Sampling extremely large and diverse dataset? General theories would be great. My specific problem is I'm trying to find a specific portfolio of all the stocks in the market. The possibilities are huge because I need the stock combination(itself massive) and weights for each stock(even larger than the quadrillion combination).  To make matters more complicated, I'm taking daily data but am trying to build a long term model.
Here's an example of what I'm trying to do(its impossible because of the size but just so it makes it more clear), I take all the possible portfolio that have a return of more than 3% today(lets pretend I need to study this on the portfolio as a whole and it cannot be derived from individual stocks). Then, I look at that portfolio and see if it did the same thing yesterday, day before that and so on..after going back X days, then I return the portfolio. 
This way is not feasible because the entire population is huge(it would take a few billion years to process all combinations) and the results that work everyday are huge as well. If I'm trying to build portfolios how can I intelligently draw samples from this?  I've tried genetic algorithms to mutate successful ones but the problem is it may work but I might be in a local peak, so I tried to do random sampling as well but that didn't work very well.  I'm trying to think of ways of not sampling randomly. Any ideas?
(if its not clear here's another problem that is more general but also illustrates where I'm lost when it comes to sampling): say you wanted to know what percent of the entire world liked Democrats every year. The world is too large to poll everyone and its very diverse so doing it randomly may give you areas with high population(i.e. india/China but you'd miss out on smaller countries). Plus to complicate things, the answer this year will cause you to go back to look at the answer they gave last year and so on.  I'm interested in the sampling techniques, do you somehow segment the world into smaller groups and equally take samples(then a small country would have just as many votes as a large one? or do you do it randomly? etc..). 
Thanks.
p.s. I know this is highly dependent on my research set but I'm trying to learn about general ideas so I can use existing methods as a model of thinking about this problem.  I'm have taken basic stats courses back in school but I'm not sure if this question is about sampling or if its about random sampling. Any suggestions are welcomed.

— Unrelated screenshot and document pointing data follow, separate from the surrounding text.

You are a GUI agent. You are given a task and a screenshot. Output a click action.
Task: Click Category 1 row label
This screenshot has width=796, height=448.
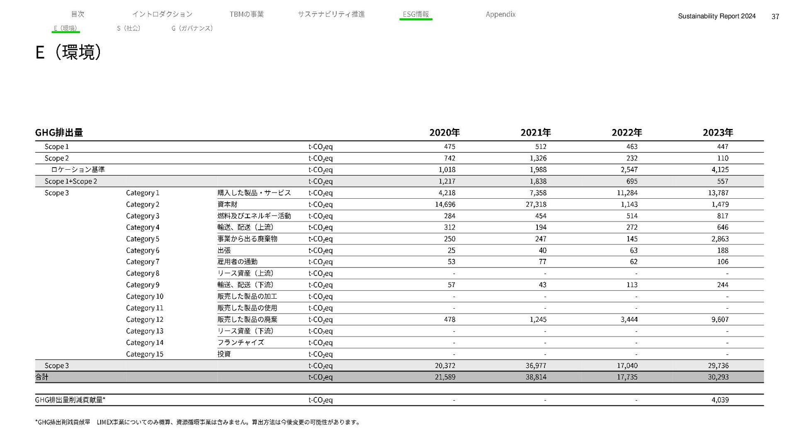pos(143,193)
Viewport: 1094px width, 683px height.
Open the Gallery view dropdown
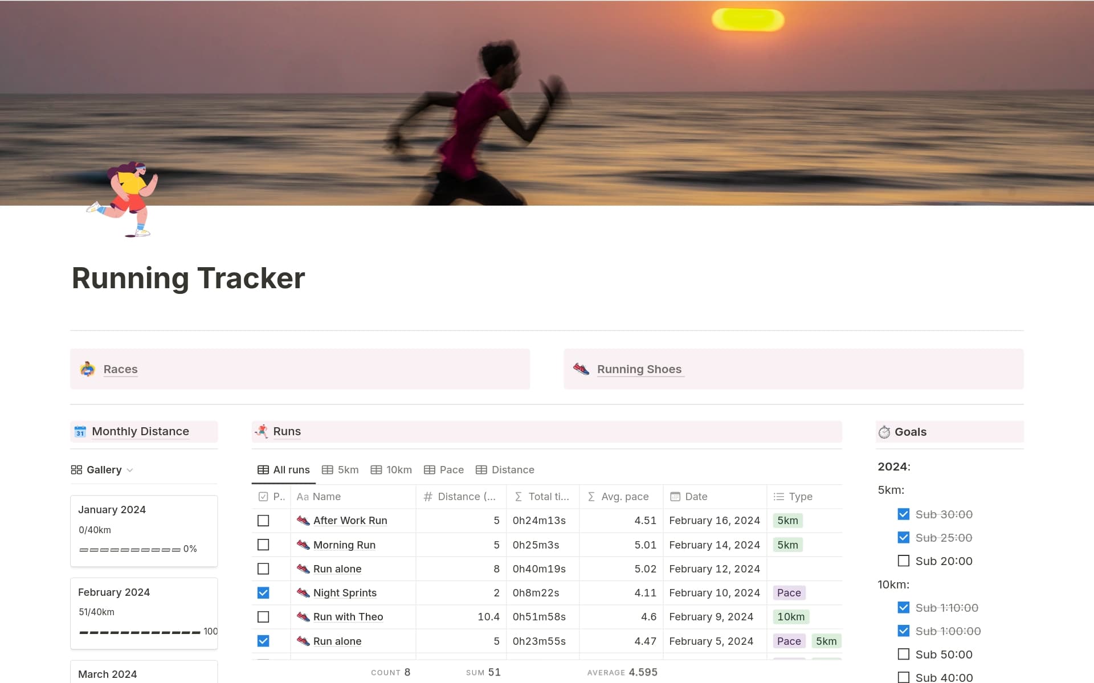[x=103, y=470]
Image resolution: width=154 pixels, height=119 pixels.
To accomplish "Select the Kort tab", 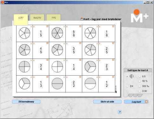I will pos(21,20).
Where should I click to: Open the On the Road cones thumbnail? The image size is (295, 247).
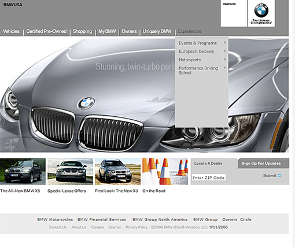pyautogui.click(x=165, y=171)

 A: I think I can give you a better answer now.  There is a method called random allocation.  You can use unequal selection probabilities in your design.  This means that for groups that are undersampled you can increase there probability of selection as the data are being collected.  I think you could combine the two ideas by having fixed strata and then apply random allocation within each stratum.  You can find more details on this using the key words and phrases "random allocation", "group sequential designs" and "adaptive designs".  

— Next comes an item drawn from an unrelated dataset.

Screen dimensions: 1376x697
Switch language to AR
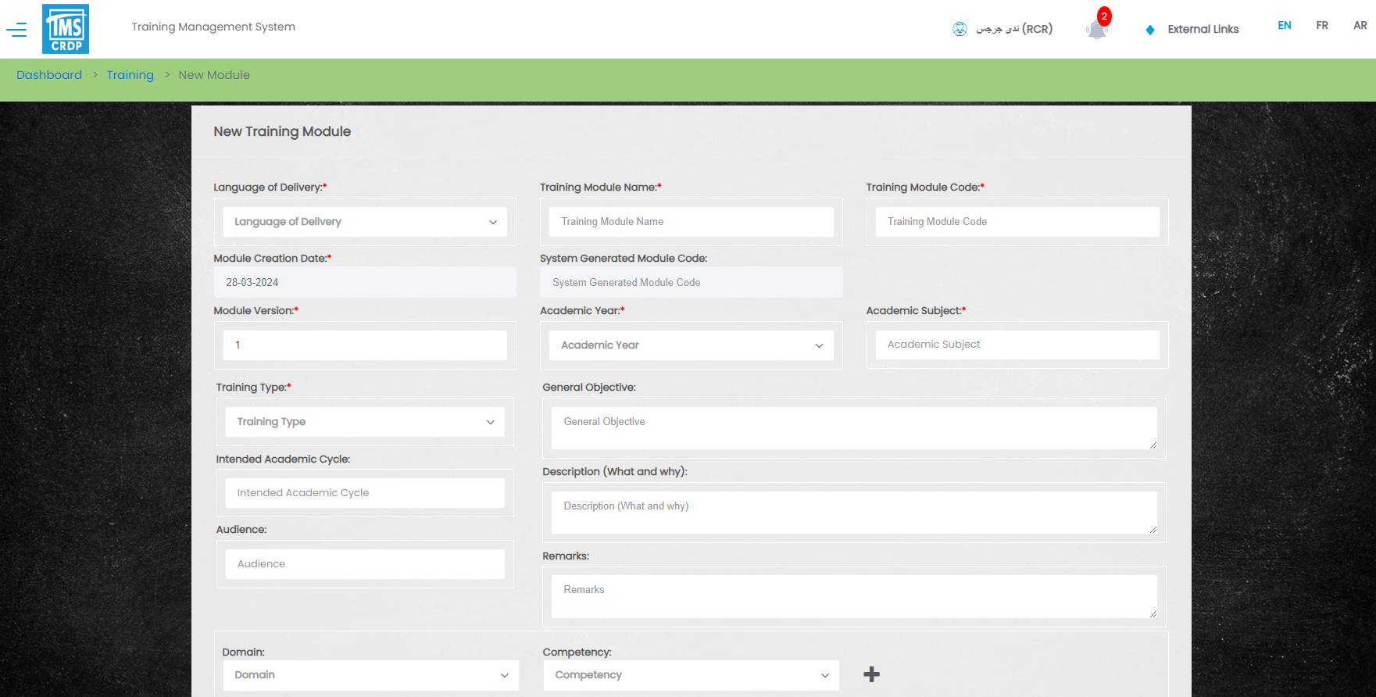(x=1360, y=26)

Also because you have unknown population sizes even though you won't know the population sizes of each country you could do a capture-recapture design to estiamte the size of the unknown population.  Look up terms using Google such as "estimating the size of a population" and "capture-recapture" methods.  This involves tagging samples and giving thema chance to be sampled on a second draw.  Fisheries use this quite a lot to determine the abundance of fish populations in rivers or oceans.